4 posts tagged “iriomote”
Here's the thing about buttress-root trees.
All those large, lovely roots spread out to stabilize our leafy friends against wind and rain. Particularly in tropical rainforests, this is important -- topsoil is thinner, and the island ecosystems of Okinawa are buffeted by strong winds. Pay attention and you'll find that strong roots are the best defense against the slings and arrows of an oft-ugly world.
You really think I'm still talking about trees?
Believe it or not, some find these gnarled old roots more bizarre than classically beautiful. In Iriomote, this is the type of beauty they adore. Rich and diverse forests need all manner of trees, and they don't all have to look like the wispy willows or thin birch. Typhoons would dismantle those tiny varietals, anyway.
How we perceive beauty says something about us, I think. Don't be too quick to dismiss the unconventional in favor of dainty lovelies that lack sterner stuff. All things considered, I'll take a survivor.
Yeah, I think that's about right.
The longest river in Okinawa tastes perfect. With just a hint of salt, the brackish Urauchi stretches through Iriomote's midsection, meeting the ocean in two places and a human mouth through four fingers and a thumb -- at least if you're like me, and cupped your hand down to drink from it.
Proximity to salt water creates habitat for all kinds of life, including many varietals of deep-rooted mangrove, myriad bird species, and mammals, Mammals like humans, who can either take a motorized boat tour or kayak down its muddy expanse. After a 3-hour paddle to a
trailhead, you get a chance to see other forms of water as well.
Where there aren't trees along the riverbank, there are limestone walls. In fact, sometimes the trees grip tightly to the limestone walls themselves, creating a curious fusion of vegetable and mineral.
From the landing point, you walk to a series of waterfalls. You pass lush jungles filled with buttress root trees, trees whose very essence comes out of the ground to greet you all around you are lowing doves, sweeping palms, false pineapple and banana fronds.
Before reaching the star attractions, hikers get glimpses of other falls along the way. Rainforests got the name through precipitation, and it ain't dry under the dense canopy.
Along the way, there is a viewpoint that looks toward Mariyudo Falls:
Above the falls is a still pool. It's perfect for swimming, and the limestone formations beneath it couldn't have been carved more perfectly by humans. If they had been, they'd have less soul anyway.
One fall rushes gently. The other flows with great strength. You can sit underneath both on a warm, humid day and be refreshed.
... I've been here for about five minutes.
Flying back into Naha airport today, it hit me that no matter how amazing Iriomote is -- and make no mistake, it's not to be missed -- Okinawa Hontou is home. Just hit the house and thought I'd post a message and some photos denoting Da Return.

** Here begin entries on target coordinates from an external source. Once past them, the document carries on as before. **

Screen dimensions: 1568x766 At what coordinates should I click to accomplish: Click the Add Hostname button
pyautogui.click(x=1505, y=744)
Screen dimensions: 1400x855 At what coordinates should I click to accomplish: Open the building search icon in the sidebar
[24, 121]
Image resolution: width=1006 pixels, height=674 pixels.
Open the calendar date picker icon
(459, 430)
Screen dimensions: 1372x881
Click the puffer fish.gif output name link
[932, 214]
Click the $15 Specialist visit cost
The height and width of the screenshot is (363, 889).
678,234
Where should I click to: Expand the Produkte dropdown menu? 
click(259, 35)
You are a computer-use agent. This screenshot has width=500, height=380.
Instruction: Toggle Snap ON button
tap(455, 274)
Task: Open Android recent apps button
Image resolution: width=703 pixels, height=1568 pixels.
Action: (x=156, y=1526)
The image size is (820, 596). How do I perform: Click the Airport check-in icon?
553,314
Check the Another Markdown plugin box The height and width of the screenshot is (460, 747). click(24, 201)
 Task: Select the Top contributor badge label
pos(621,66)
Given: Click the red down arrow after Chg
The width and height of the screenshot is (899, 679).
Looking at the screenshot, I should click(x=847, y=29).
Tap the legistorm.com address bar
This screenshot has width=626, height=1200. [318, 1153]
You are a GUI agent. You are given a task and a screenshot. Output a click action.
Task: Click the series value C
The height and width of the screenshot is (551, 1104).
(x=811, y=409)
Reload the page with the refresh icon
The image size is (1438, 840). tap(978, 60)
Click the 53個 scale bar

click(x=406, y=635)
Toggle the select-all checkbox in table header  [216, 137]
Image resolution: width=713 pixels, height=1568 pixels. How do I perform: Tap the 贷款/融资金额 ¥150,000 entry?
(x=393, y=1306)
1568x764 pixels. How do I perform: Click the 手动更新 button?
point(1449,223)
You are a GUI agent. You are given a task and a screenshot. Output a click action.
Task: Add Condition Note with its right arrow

Research went great, and I'm incredibly charged up to begin writing again. Regular posts begin tomorrow. Right now, here are some pics, with longer explanations to follow.
Water buffaloes like Shinki here take visitors (like me) across the tidelands from Iriomote to Yubu Island. Then, they get to wallow and rest.
Flowers grow in abundance in both Ishigaki and Iriomote, but the latter is truly Okinawa's garden island.
Water-based work and entertainment abound. Here's me before I enter the water, looking to find things like Nemo.
And a few shots that I think illustrate just what the living is like on Iriomote. Yes, that's my tent, and yes, that's a goat loose in the campground, eating tree branches. There were three in the field nearby, and this fellow was clever enough to break his bonds.
Batteries are fully charged now. In jest, I sometimes use the term "tanned, rested and ready." Oddly enough, this time all three apply.
For the first time in a long time, the economic news here is better than average. Japan's economic ministry says that's largely thanks to tourism. We're approaching Golden Week, Japan's spring break, so this makes some sense.
This comes at a time when the slow posting will continue, because I'm doing a little tourism myself. Until May 7, I'll be traveling in the Yaeyama Islands, the southernmost of the Ryukyu chain. I'll spend time on Ishigaki (diving among the island's native blue coral, seeking manta rays and trying to avoid hammerhead sharks), then head for Iriomote to chase the elusive Iriomote yamaneko and otherwise examine Japan's wildest island.
I'm bringing my computer and camera, but I'm not sure what the internet access situation is. I may or may not be able to post.
For some unusual and striking visuals, check out these shots from space. The color of the water separating the islands is pretty amazing.
Or, if you read some Japanese (or just appreciate good pictures), look at Japan's Environmental Ministry's Iriomote National Park site. It has two live webcams, one featuring mangroves on the Gesashi River and one featuring the Iriomote mountain cat itself.
I've already seen the cat, and I haven't even boarded the plane. Should be a good trip.